Responsibilities:

• Oversee the product registration and market access approval process in assigned countries, ensuring timely product registration. This includes managing the entire regulatory approval process until market launch, maintaining product registrations throughout its lifecycle, and handling any variations, license retention, and post-market regulatory tasks.
• Maintain an up-to-date registration database to ensure accurate record filing.
• Serve as the primary contact for local authorities and organizations to resolve regulatory compliance issues, stay informed on current and evolving regulations, clarify product lists, and align launch timelines.
• Support the QA/RA review, approval, escalation, impact analysis, and risk mitigation process for OHS-G New Product Launch initiatives and any product design changes initiated by HQ, regional teams, business partners, or regulatory agencies.
• Advise cross-functional teams on QA/RA matters and approve product literature, including translated instructions for use, marketing, labeling, and packaging, ensuring they meet regulatory standards.
• Manage regulatory assessments related to medical claims.
• Stay informed about changes in regulations and communicate these updates to internal stakeholders.
• Offer guidance on relevant regulatory documents and standards to both internal and external teams, and assist in training as needed.
• Support the development of country-specific regulatory frameworks to speed up market entry.
• Coordinate and facilitate the Quality Training Program, conducting periodic refresher courses to enhance employee skills and improve the quality management system's effectiveness.
• Participate in or support multi-functional teams and projects to ensure regulatory compliance in designated sales areas, assist with interpreting relevant regulations, and determine the appropriate regulatory pathways for various projects, including product classification and submission types.
• Manage and ensure the effectiveness of the OHS-G Quality Management System (QMS), overseeing its development, maintenance, improvement, and compliance.
• May serve as the Management Representative, Designated Person, Qualified Personnel, or Technical Person for the QMS.
• Develop, review, and approve Standard Operating Procedures (SOPs), Work Instructions, and other quality-related documents across departments.
• Lead and assist during internal and external audits, manage and resolve non-conformities, and coordinate corrective and preventive actions.
• Analyze complaints, assess their reportability, and participate in post-market surveillance activities as required.
• Manage quality-related supplier activities, including registration, evaluation, and providing recommendations for improvements in supplier quality management.

• A college degree in engineering, medicine, pharmacy, chemistry, biology, or medical equipment engineering is required to meet eligibility criteria for medical device trade establishments under Articles 40(1) and 41 of Decree No. 98/2021/ND-CP.
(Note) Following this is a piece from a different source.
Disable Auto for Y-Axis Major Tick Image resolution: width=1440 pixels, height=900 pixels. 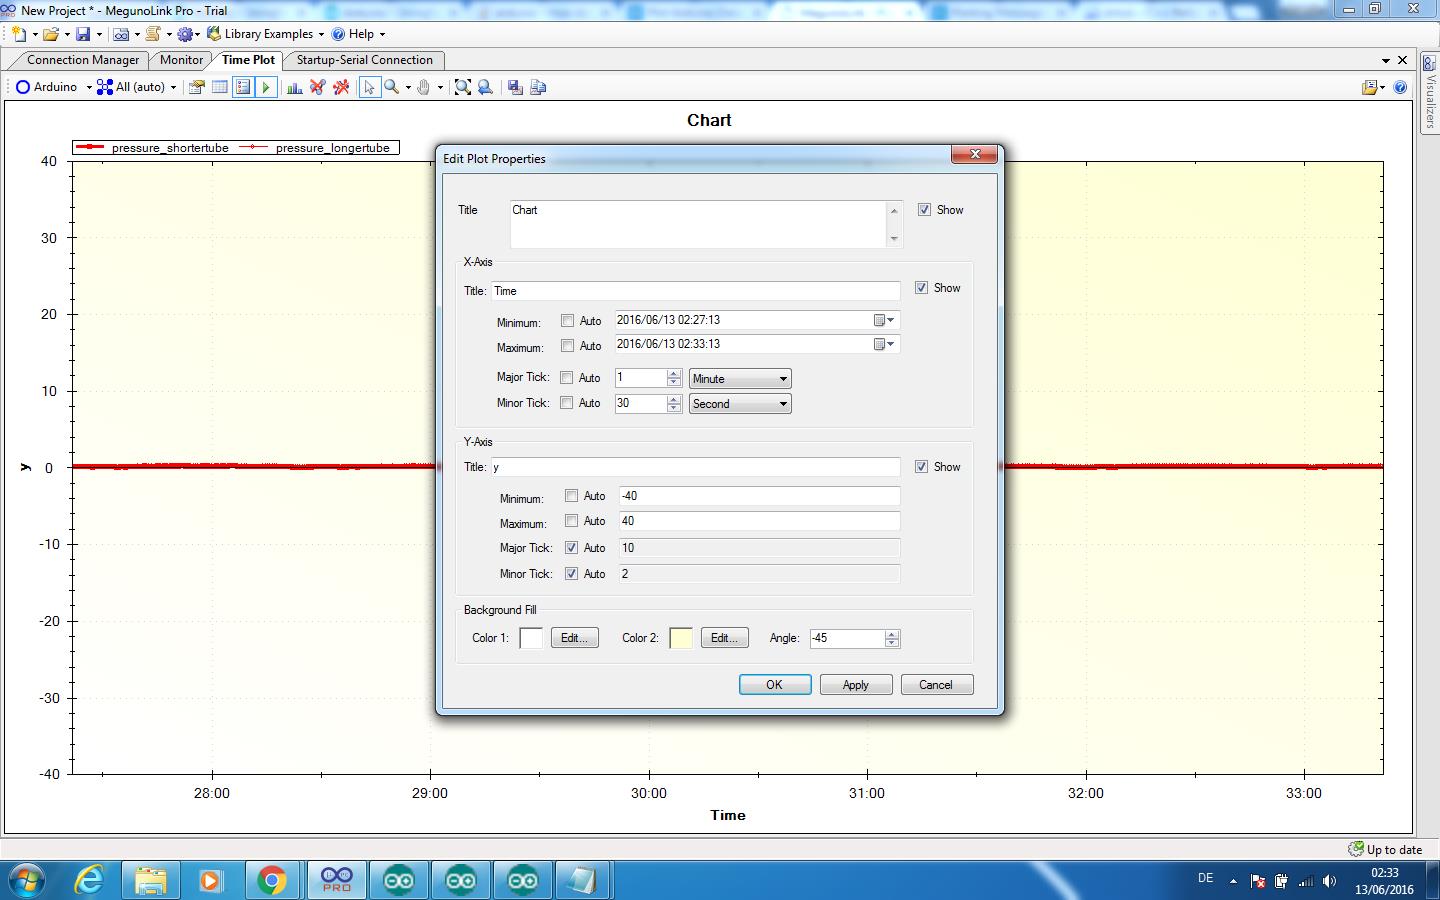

• A solid understanding of business processes and procedures related to Regulatory Affairs and Product Registration, as well as knowledge of the regulatory frameworks and requirements in the designated country(s) for medical devices.
• Familiarity with national regulations and requirements for regulatory approval and market access, including laws such as Telecommunication Regulations, Consumer/Industry Standards, and Environmental Regulations, is a plus but not a requirement.
• Basic knowledge of regional and international Medical Device Regulations and/or related international standards is advantageous but not required.
• Experience with audit principles and practices related to the Quality Management System (QMS) is beneficial, particularly if qualified as an internal auditor or lead auditor.
• Proficiency in English, both written and spoken.
• Strong skills in Microsoft Office applications (Word, Excel, Adobe, PowerPoint).